A popular digital media company said April 17 that it now distributes more podcasts than there are radio stations on the planet.
This highlights how podcasts are supplanting over-the-air radio broadcast in many peoples lives, according to a representative for FeedBurner, the Chicago-based firm that just passed the radio vs. podcast milestone.
Loosely defined, a podcast is an digital audio or audio-video recording played on iPods and other media players. A podcast can be downloaded and listened to at any time, in contrast to the scheduled-release basis on which broadcast radio usually works.
Podcasts are now routinely used by news agencies, business consultants, corporations, traditional radio stations and others connected to both the traditional and the Internet media.
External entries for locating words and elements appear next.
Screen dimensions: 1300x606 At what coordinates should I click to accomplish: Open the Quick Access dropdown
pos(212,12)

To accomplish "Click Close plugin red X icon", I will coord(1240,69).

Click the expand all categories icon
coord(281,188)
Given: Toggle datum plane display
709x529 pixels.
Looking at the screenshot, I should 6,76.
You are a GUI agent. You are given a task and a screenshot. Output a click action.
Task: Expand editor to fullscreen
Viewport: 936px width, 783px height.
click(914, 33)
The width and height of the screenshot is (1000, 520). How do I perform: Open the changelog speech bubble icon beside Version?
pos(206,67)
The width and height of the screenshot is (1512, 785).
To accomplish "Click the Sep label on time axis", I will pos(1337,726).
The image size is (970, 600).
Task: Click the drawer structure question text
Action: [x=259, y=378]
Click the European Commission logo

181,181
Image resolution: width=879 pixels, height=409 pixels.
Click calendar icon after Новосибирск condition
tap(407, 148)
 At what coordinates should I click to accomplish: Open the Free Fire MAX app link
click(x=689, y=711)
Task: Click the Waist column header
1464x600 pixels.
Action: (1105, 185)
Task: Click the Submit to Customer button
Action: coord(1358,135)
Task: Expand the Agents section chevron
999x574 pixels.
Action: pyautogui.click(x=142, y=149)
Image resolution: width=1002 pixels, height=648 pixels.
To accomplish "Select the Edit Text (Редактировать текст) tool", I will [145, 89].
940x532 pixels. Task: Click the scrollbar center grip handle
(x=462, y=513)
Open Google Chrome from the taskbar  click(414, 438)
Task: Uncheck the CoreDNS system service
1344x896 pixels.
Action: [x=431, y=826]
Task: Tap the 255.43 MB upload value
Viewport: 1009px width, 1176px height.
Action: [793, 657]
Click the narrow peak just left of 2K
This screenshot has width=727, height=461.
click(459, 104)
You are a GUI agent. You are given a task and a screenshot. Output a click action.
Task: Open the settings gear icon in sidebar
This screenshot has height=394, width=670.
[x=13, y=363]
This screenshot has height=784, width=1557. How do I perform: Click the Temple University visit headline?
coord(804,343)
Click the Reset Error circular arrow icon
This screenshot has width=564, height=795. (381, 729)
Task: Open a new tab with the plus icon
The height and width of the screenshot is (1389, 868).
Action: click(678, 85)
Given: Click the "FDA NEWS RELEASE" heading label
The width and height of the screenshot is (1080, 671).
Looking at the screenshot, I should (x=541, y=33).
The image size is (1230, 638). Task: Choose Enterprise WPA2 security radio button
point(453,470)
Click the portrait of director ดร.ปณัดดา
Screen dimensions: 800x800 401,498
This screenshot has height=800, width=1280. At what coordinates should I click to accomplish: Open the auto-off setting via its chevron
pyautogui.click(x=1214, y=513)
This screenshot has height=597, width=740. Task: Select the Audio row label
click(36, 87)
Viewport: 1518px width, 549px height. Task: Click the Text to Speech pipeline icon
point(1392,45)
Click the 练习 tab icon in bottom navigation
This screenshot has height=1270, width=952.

FeedBurner now distributes 47,000 different podcasts, which means there are more podcasters than radio stations. And the rate at which new podcasters emerge on the scene has doubled in the last six months, the company said.
“Podcasting is no exception to the forms of media that are part of the long tail of millions of [Internet] content producers with readers, listeners and viewer numbers ranging anywhere between millions and zero,” a FeedBurner representative said.
Analysts arent as exuberant about podcasts, however, citing a variety of factors that include search engines failure so far to adequately adapt to the podcasting craze.
“Podcasting will get easier and the content will get better, but it will all take time,” wrote Forrester Research Principal Analyst Charlene Li, in Cambridge, Mass.
Yet Forrester also suggested some rather spectacular growth ahead. In a research report released April 10, Forrester said it expects the number of North American households that listen to podcasts to increase from the present-day estimate of 700,000 homes to 12.3 million by 2010.
Forrester said it also expects that in four years, about a third of those owning MP3 players will routinely be listening to podcasts.